Members of European Parliament have approved the latest Energy Efficiency Directive, already agreed to with the European Council, that sets new energy saving targets for 2030, as part of the European Green Deal.
The law will set energy-saving targets in both primary and final energy consumption in the EU.
With the directive, member states will have to collectively ensure a reduction in energy consumption of at least 11.7% at EU level by 2030 (compared to the projections of the 2020 Reference Scenario).
A monitoring and enforcement mechanism will accompany this objective to make sure member states deliver on their national contributions to this binding EU target.
By 2030, member states need to save on average 1.5% per year. The annual energy savings will begin with 1.3% in the period until the end of 2025 and will progressively reach 1.9% in the last period up to the end of 2030.
The saving targets should be met through local, regional and national measures, in different sectors – such as public administration, buildings, businesses and data centres.
Member of the EU parliament insisted that the scheme should in particular cover the public sector, which will have to reduce its final energy consumption by 1.9% each year.
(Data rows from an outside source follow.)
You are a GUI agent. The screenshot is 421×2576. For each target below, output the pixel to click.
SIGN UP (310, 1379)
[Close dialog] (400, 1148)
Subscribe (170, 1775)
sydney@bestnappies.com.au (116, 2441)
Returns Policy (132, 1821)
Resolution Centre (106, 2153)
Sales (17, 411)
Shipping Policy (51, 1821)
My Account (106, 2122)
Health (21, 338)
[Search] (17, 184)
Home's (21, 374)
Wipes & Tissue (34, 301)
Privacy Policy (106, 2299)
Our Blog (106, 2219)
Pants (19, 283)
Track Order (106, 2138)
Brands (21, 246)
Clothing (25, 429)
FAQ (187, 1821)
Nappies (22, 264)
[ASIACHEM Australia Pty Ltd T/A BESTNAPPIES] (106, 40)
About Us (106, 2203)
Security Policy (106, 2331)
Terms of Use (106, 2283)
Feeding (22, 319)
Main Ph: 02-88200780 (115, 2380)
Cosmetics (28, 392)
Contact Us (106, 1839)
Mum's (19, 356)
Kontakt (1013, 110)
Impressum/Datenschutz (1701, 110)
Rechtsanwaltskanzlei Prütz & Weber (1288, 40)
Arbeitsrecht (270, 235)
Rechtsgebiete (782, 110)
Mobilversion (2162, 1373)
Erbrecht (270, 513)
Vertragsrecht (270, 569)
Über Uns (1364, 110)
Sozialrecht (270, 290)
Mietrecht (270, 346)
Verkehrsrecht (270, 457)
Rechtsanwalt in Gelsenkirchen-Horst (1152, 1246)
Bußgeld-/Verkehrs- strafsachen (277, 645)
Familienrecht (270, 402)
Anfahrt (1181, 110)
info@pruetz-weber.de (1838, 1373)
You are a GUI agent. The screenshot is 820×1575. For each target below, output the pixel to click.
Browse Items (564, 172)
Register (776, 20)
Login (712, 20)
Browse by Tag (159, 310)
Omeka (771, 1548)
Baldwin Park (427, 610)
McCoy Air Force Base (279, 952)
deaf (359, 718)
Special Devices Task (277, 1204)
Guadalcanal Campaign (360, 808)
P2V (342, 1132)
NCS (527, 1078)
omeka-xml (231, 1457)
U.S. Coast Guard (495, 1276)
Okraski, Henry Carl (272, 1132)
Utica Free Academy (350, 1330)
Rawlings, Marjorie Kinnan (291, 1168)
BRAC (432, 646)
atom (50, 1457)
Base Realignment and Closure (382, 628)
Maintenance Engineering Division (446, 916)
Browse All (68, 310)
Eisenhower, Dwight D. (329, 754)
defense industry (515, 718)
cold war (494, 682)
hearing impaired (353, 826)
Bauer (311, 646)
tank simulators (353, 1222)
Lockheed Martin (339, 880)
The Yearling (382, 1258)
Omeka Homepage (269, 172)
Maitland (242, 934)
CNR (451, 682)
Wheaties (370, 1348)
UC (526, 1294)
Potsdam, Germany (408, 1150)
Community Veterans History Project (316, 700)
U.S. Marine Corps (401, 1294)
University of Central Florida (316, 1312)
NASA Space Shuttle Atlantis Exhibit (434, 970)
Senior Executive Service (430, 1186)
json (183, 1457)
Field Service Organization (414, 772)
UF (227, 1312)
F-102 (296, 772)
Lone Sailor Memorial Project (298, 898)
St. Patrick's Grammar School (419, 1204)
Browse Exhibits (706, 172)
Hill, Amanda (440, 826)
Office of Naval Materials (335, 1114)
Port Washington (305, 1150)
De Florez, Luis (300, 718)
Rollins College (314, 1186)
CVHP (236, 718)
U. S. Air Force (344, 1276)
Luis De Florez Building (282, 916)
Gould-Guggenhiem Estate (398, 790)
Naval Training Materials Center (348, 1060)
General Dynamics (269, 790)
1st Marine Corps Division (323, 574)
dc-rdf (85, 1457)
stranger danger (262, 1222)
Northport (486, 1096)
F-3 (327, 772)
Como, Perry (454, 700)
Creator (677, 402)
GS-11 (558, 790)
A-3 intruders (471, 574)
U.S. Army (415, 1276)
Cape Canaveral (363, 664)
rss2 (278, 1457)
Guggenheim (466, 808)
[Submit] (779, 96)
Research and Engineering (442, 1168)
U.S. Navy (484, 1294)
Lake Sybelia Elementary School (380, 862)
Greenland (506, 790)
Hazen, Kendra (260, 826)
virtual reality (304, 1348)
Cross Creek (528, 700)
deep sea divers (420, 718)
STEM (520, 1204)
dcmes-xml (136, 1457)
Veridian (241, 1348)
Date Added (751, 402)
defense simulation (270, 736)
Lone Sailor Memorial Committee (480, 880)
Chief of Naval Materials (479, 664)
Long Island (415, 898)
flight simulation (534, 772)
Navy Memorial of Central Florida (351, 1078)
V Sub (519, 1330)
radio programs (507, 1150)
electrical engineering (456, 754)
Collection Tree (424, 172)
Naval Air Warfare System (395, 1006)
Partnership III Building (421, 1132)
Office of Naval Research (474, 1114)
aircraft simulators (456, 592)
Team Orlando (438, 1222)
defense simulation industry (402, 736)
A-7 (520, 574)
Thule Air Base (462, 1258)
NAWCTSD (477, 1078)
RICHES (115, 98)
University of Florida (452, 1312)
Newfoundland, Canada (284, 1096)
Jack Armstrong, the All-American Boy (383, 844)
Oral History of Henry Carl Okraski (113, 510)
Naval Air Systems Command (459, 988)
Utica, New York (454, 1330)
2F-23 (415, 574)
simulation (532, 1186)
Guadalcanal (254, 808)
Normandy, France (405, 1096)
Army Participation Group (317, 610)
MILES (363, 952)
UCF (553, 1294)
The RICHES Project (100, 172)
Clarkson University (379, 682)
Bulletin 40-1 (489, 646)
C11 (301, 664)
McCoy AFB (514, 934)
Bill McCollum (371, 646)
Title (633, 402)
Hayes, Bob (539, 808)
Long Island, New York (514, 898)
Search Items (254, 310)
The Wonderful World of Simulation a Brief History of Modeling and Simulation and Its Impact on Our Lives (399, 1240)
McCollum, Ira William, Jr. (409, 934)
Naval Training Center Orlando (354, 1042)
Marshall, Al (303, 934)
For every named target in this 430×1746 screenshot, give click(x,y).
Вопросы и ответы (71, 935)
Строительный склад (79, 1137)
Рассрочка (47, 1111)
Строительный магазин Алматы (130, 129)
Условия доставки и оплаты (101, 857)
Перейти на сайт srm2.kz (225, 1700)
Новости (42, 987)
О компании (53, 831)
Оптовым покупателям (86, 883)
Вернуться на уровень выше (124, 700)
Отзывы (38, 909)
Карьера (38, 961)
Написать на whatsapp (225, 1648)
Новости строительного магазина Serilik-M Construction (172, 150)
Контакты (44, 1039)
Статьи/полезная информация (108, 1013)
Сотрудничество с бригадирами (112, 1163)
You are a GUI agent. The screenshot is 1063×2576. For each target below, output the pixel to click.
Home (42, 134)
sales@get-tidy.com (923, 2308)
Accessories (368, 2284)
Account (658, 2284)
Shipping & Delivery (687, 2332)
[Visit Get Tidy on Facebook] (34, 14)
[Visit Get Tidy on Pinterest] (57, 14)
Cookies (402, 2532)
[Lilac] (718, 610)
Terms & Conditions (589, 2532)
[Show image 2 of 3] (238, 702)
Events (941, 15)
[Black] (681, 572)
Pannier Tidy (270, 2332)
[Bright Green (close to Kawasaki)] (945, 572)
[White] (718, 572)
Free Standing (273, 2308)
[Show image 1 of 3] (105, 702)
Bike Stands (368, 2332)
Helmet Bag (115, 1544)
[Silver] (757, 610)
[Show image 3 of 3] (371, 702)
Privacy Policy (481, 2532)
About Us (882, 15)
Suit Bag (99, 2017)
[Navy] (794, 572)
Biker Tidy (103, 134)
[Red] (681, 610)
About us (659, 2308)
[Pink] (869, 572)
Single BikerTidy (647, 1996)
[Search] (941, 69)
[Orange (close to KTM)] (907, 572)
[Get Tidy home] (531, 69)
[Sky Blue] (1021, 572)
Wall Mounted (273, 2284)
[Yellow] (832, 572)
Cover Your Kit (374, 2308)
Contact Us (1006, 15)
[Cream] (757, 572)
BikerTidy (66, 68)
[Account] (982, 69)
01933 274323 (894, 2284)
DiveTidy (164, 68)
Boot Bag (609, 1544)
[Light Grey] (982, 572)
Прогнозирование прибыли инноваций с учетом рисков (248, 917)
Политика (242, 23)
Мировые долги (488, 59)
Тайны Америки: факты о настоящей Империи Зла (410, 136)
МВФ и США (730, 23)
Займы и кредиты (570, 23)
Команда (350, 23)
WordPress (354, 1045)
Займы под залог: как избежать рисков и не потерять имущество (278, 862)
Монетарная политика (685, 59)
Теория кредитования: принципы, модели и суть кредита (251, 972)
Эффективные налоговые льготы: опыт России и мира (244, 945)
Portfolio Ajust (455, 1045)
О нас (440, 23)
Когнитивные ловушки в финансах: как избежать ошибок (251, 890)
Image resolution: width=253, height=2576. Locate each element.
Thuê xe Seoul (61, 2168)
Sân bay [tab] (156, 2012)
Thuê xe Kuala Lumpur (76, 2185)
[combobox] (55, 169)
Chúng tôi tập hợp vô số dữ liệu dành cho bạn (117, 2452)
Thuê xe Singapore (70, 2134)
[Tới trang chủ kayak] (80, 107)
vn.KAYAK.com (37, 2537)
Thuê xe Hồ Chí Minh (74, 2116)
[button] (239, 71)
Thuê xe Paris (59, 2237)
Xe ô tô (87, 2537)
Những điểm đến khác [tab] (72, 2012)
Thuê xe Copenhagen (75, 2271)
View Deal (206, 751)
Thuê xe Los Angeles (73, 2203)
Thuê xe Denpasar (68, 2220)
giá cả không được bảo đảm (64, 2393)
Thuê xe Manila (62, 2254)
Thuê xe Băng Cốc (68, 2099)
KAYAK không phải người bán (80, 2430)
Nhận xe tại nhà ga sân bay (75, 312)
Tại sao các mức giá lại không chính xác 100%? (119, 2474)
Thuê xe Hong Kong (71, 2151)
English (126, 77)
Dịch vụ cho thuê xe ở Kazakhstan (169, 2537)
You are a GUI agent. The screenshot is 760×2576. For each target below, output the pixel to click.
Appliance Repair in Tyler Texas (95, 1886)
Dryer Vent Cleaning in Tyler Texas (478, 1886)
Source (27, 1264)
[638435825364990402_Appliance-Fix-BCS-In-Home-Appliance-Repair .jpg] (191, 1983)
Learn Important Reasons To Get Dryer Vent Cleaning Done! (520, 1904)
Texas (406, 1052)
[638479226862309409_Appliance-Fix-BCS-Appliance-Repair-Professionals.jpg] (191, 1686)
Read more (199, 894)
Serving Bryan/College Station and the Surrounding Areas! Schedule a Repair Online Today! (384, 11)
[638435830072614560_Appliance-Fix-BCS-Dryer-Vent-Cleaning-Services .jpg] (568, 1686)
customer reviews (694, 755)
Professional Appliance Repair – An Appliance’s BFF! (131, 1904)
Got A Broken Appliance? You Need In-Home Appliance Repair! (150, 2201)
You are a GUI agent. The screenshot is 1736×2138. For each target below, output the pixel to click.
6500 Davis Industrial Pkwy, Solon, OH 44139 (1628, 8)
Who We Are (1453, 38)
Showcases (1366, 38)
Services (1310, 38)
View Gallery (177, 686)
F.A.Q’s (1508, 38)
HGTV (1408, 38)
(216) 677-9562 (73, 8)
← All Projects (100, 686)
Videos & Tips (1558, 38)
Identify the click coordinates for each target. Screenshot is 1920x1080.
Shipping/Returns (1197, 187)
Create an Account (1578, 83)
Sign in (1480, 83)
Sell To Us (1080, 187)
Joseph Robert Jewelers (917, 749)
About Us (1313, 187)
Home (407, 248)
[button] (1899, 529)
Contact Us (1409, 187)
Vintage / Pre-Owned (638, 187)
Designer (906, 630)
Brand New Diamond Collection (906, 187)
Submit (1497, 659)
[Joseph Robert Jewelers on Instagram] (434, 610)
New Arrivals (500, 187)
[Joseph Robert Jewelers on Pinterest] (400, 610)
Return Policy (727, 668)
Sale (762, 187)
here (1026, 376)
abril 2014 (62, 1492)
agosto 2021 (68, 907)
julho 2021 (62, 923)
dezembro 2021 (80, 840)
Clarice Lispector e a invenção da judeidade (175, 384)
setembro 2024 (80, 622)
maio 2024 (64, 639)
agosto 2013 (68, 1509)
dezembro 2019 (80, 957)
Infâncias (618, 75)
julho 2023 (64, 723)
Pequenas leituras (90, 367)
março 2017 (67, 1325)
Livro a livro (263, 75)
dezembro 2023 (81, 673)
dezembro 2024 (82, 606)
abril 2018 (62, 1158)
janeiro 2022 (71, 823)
Member states will also need to ensure that at least 3% of public buildings are renovated each year into nearly-zero energy buildings or zero-emission buildings. The directive also establishes new requirements for efficient district heating systems.
Member of Parliament Niels Fuglsang, who negotiated the Directive as rapporteur, said: “The energy crisis is not over. There is no guarantee that the next winters will be as mild as the last one. In the next seven years, we have to deliver the needed structural changes.
“I am very happy that we succeeded in pushing member states towards far more ambitious energy efficiency targets. This is crucial so that we no longer depend on Russian energy in the future and can meet our climate targets. Today’s vote is a great victory; it is not only good for our climate, but bad for Putin.”
Parliament adopted the legislation by 471 votes to 147 with 17 abstentions. It will now also have to be endorsed by the Council of Ministers before it can enter into force.
On 14 July 2021, the European Commission adopted the ‘Fit for 55’ package, adapting existing climate and energy legislation to meet the new EU objective of a minimum 55% reduction in greenhouse gas (GHG) emissions by 2030
The package included the recast of the existing Energy Efficiency Directive, aligning its provisions with the new 55% GHG target.